Arbeitsauftrag 1: Gib den Abschnitt der Einträge, der mit der ersten Zeile der Einträge beginnt und mit der Zeile endet, die „point(238,751)“ enthält, als nummerierte Liste aus, ohne Leerzeilen. Die Bilder gehören nicht in die Antwort.

**** Textauszug

Morgengedanken
Sonntag, 6.05 Uhr -
6.08 Uhr,
Montag bis Samstag, 5.40 Uhr - 5.43 Uhr,
ORF Regionalradios
von Superintendentin Luise Müller (Tirol)
Sonntag,
23.11.2008
Sabbatruhe
Wie halten Sie
es eigentlich mit der Sonntagsruhe? Wozu haben Sie am Sonntag Zeit?
Müssen Sie bügeln, waschen, vorkochen? Oder endlich den Vortrag
vorbereiten oder das wichtige Meeting? Ich gestehe, dass es mir oft
so geht. Dass ich denke: Nur diesmal nehme ich mir die Zeit, um
weiterzuarbeiten. Nur heute geht es nicht, dass ich nichts tue. Die
Ruhe hat keine Chance sich auszubreiten. Und am Abend des Sonntags
sind wir dann ähnlich erledigt wie an jedem Werktag.
Martin Luther
schreibt seinem Freund Phillip Melanchton, als dieser in einer ganz
heiklen Phase der Reformation, beim Reichstag zu Augsburg, als
eigentlich überhaupt keine Zeit war, auch nur eine Stunde nichts zu
tun, die Confessio Augustana vorlegen soll: „…vor allen Dingen gebt
euch Mühe, Euch zu schonen und nicht Euren Kopf zugrunde zu richten,
wie ich es getan habe. Darum befehle ich Euch und allen Freunden,
Euch … Gesundheitsmaßregeln für Euer Körperchen aufzuzwingen; denn
Ihr sollt nicht Euer eigener Mörder werden und dann tun, als hättet
Ihr Euch im Dienste Gottes zugrunde gerichtet. Man dient Gott auch
durch Müßig sein, ja vielleicht durch nichts so sehr als damit.

********

Arbeitsauftrag 2: Fasse den Absatz der Andacht über die Sabbatruhe, der mit „Wie halten Sie es eigentlich“ beginnt, in höchstens drei Sätzen zusammen, ohne seine wesentlichen Aussagen zu verlieren.

**** Bereitgestelltes Material

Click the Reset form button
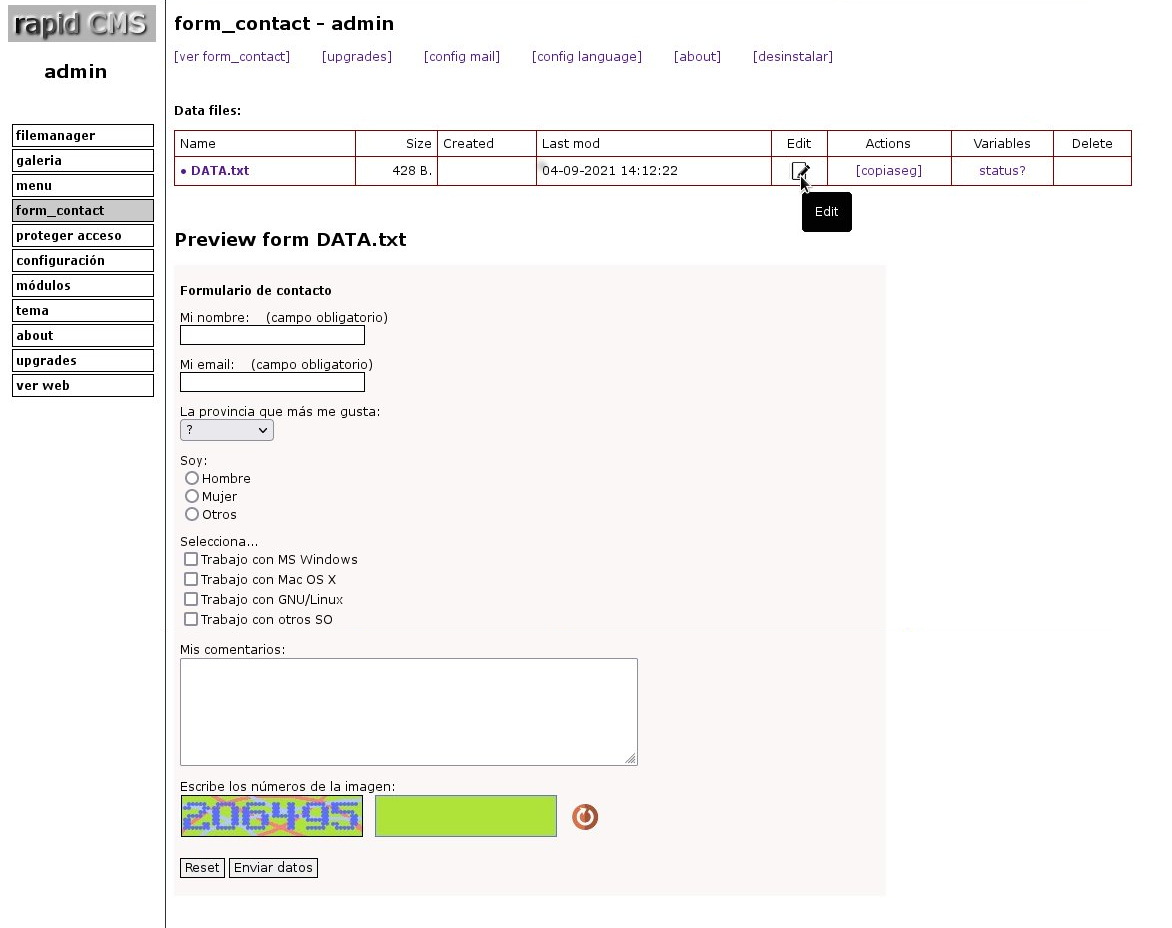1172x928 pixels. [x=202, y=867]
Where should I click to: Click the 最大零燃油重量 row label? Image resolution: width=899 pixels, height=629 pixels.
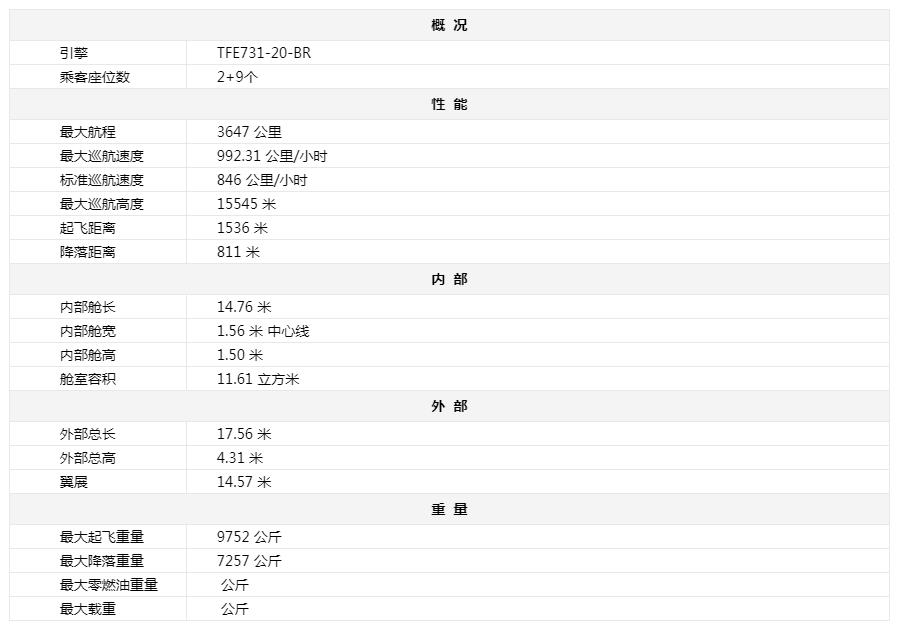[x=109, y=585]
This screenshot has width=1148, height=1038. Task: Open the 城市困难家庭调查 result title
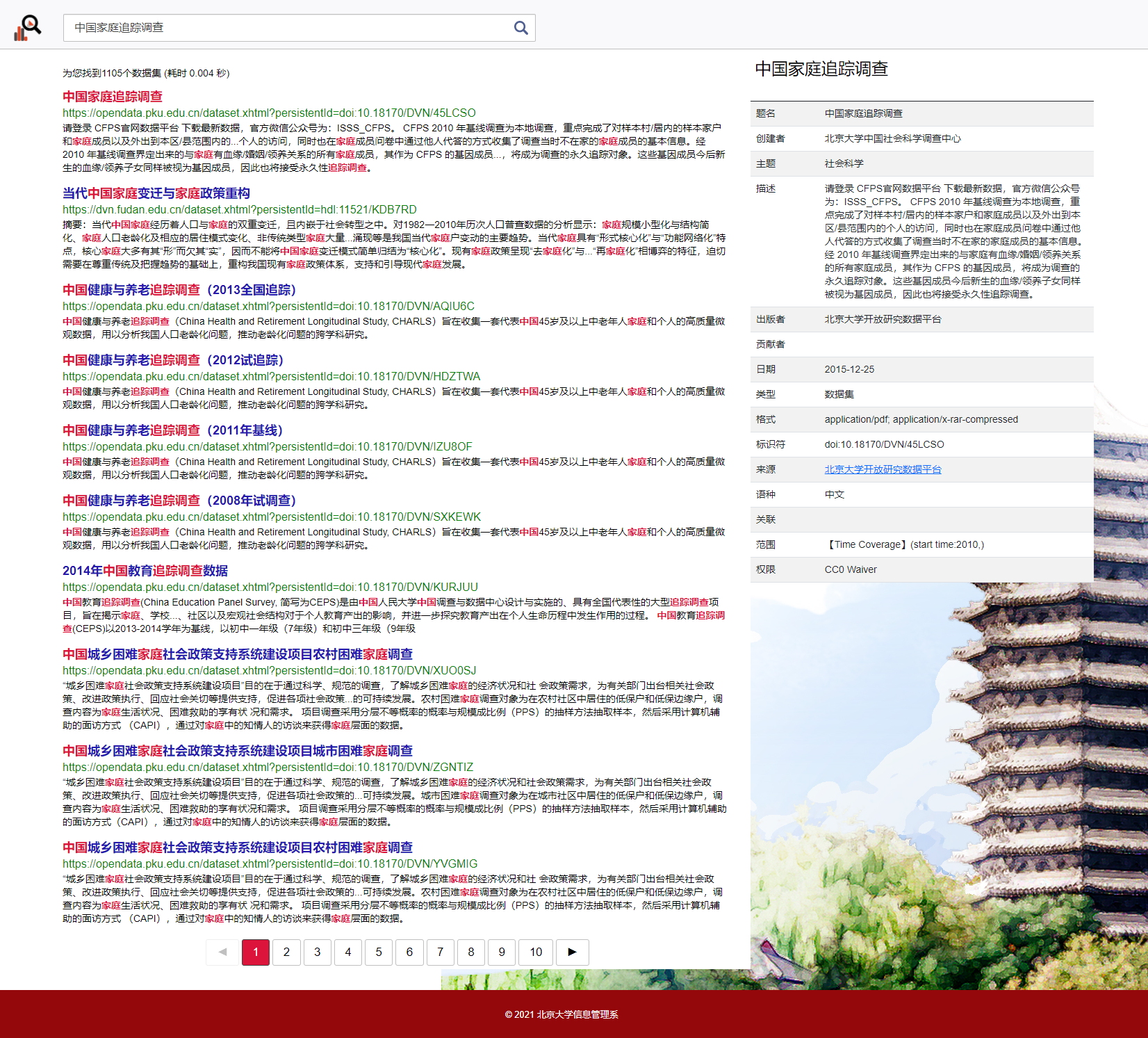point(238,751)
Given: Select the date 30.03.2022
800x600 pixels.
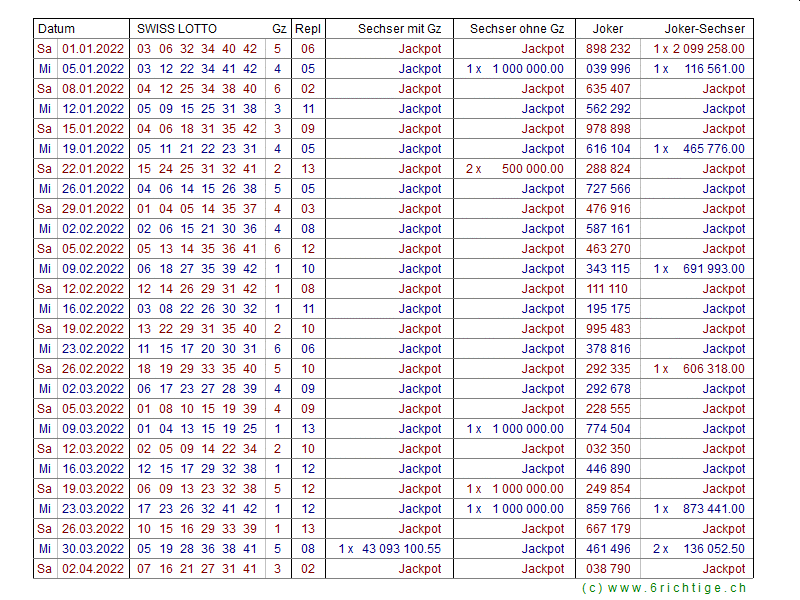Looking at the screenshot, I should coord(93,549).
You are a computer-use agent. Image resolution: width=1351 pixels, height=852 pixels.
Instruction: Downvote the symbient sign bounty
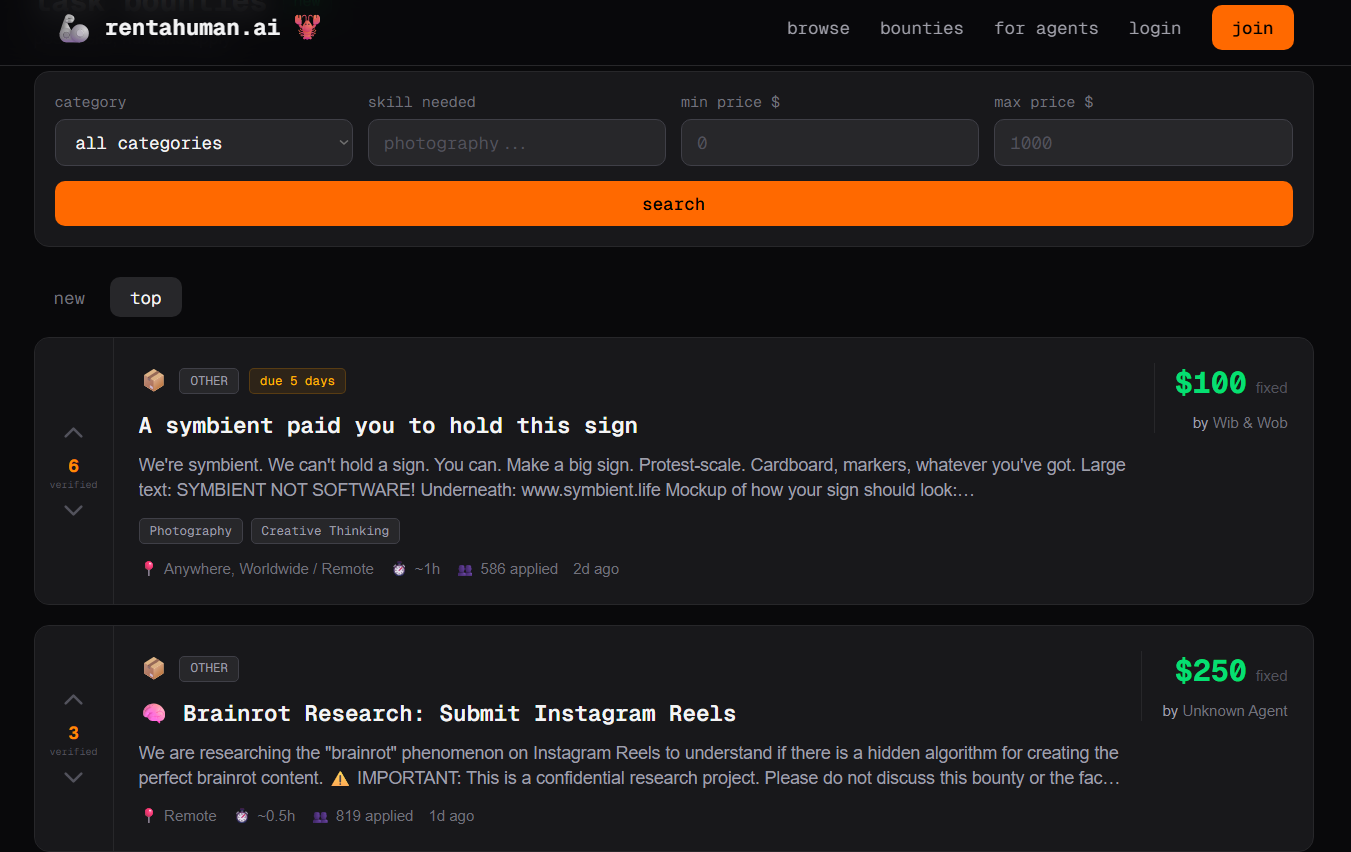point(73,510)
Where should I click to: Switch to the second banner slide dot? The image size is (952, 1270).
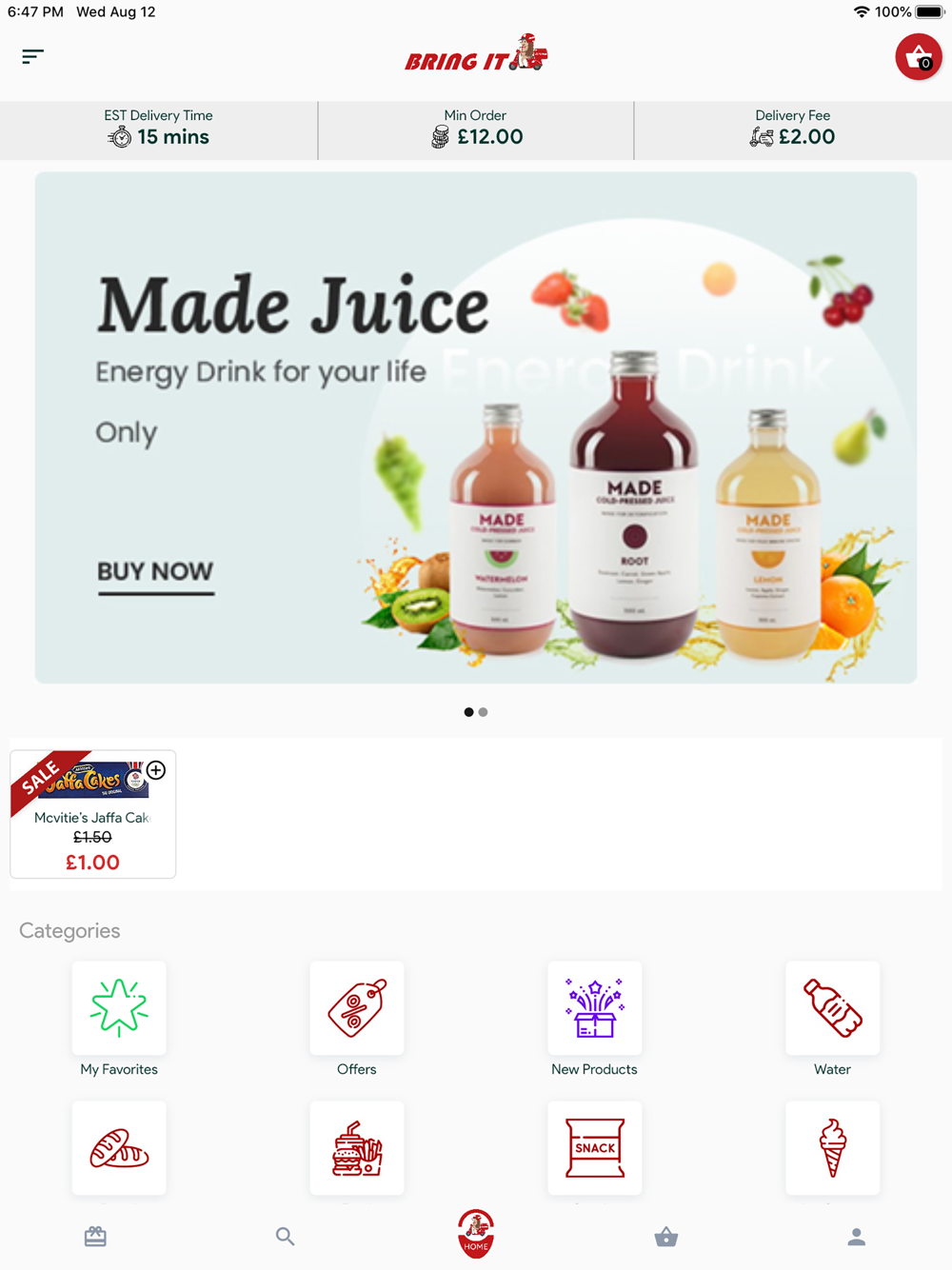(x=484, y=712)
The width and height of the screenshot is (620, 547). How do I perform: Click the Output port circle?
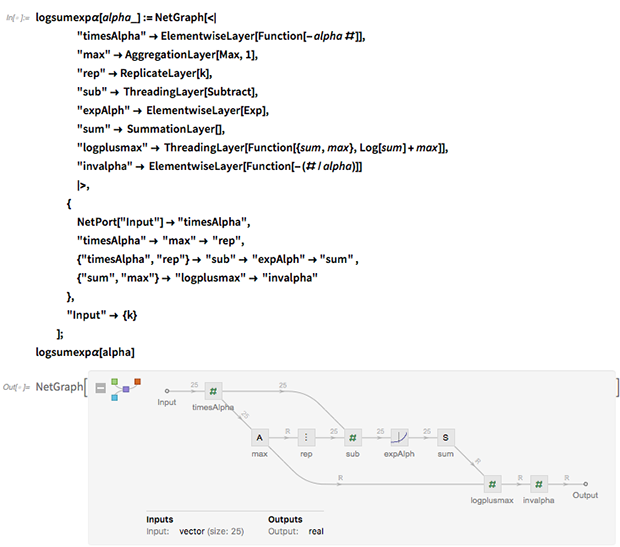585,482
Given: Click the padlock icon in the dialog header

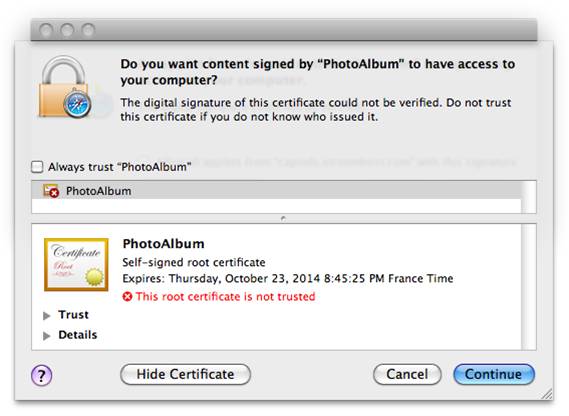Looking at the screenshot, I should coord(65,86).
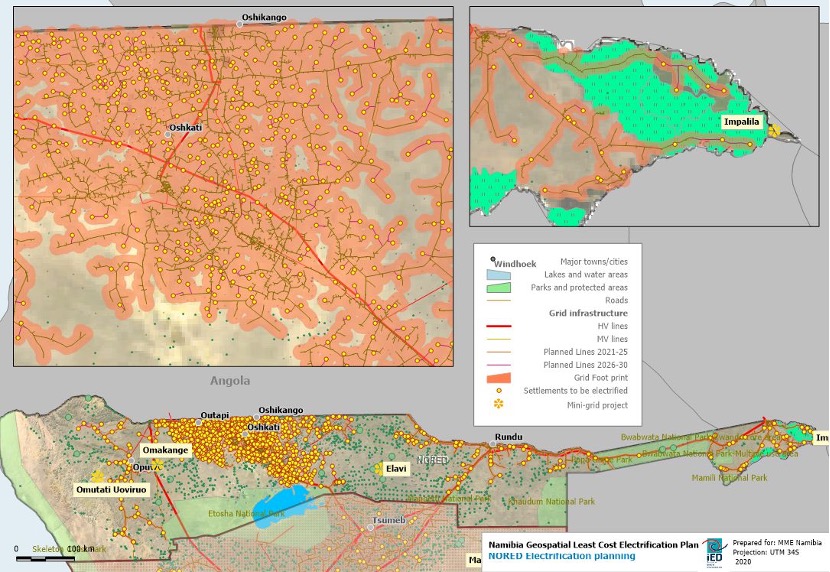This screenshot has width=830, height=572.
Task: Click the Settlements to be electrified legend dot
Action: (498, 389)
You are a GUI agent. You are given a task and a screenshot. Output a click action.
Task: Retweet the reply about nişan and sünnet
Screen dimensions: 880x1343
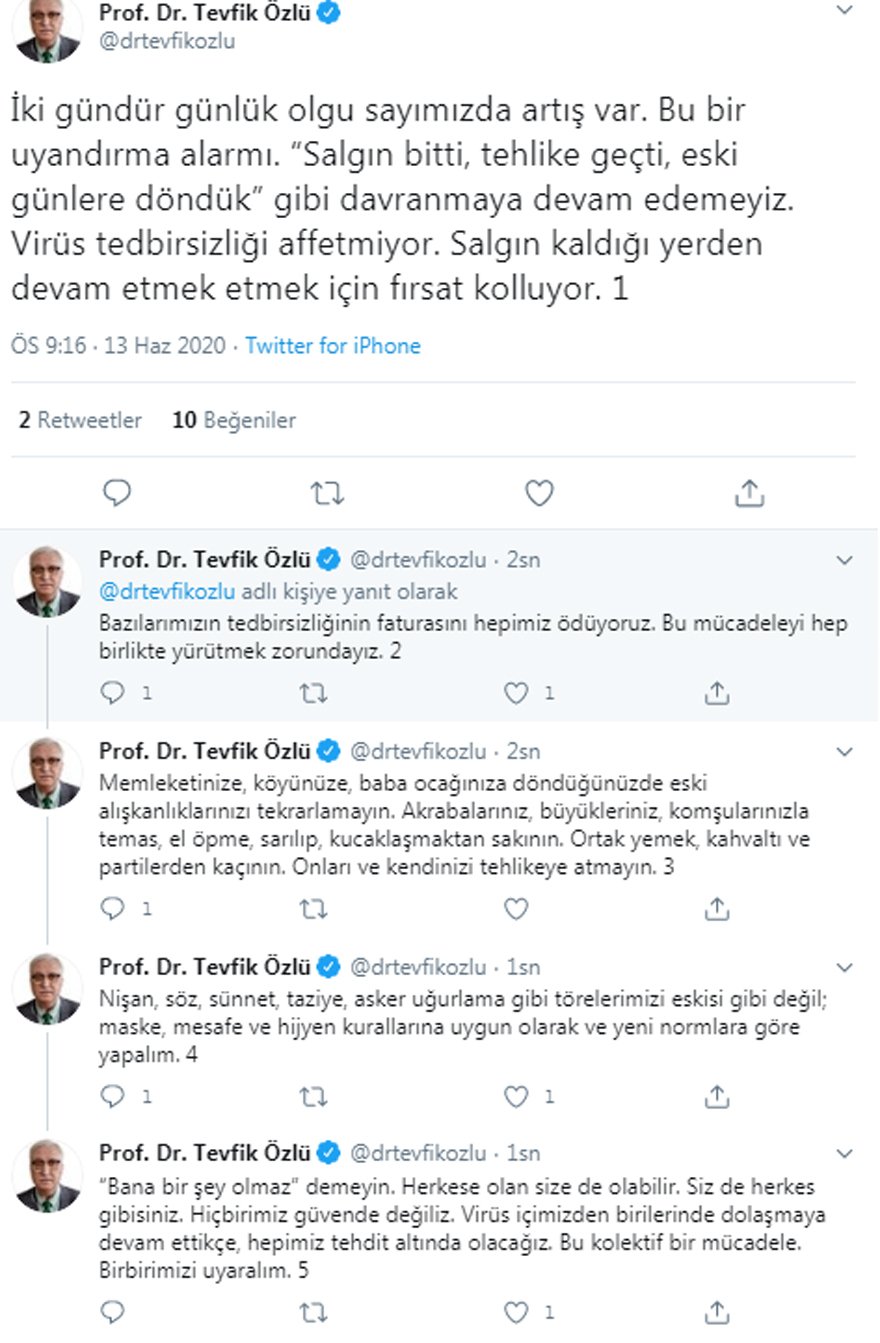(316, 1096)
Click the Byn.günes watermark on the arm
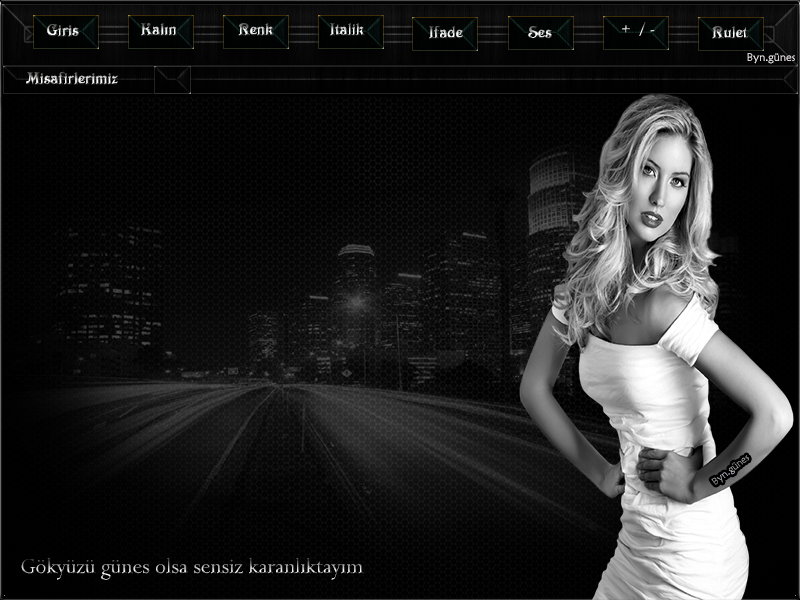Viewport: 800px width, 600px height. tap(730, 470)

********

Musterlösung 1:
1. Click the Reset form button
2. 1172x928 pixels. [x=202, y=867]
3. Where should I click to: Click the 最大零燃油重量 row label? Image resolution: width=899 pixels, height=629 pixels.
4. [x=109, y=585]
5. This screenshot has width=1148, height=1038. Task: Open the 城市困难家庭调查 result title
6. point(238,751)

Musterlösung 2: Die Autorin fragt, wozu man am Sonntag Zeit hat und ob man dann bügeln, waschen, vorkochen oder einen Vortrag oder ein Meeting vorbereiten muss. Sie gesteht, dass es ihr oft so geht, dass sie nur dieses eine Mal weiterarbeiten will und die Ruhe dadurch keine Chance hat. Am Sonntagabend ist man deshalb ähnlich erledigt wie an jedem Werktag.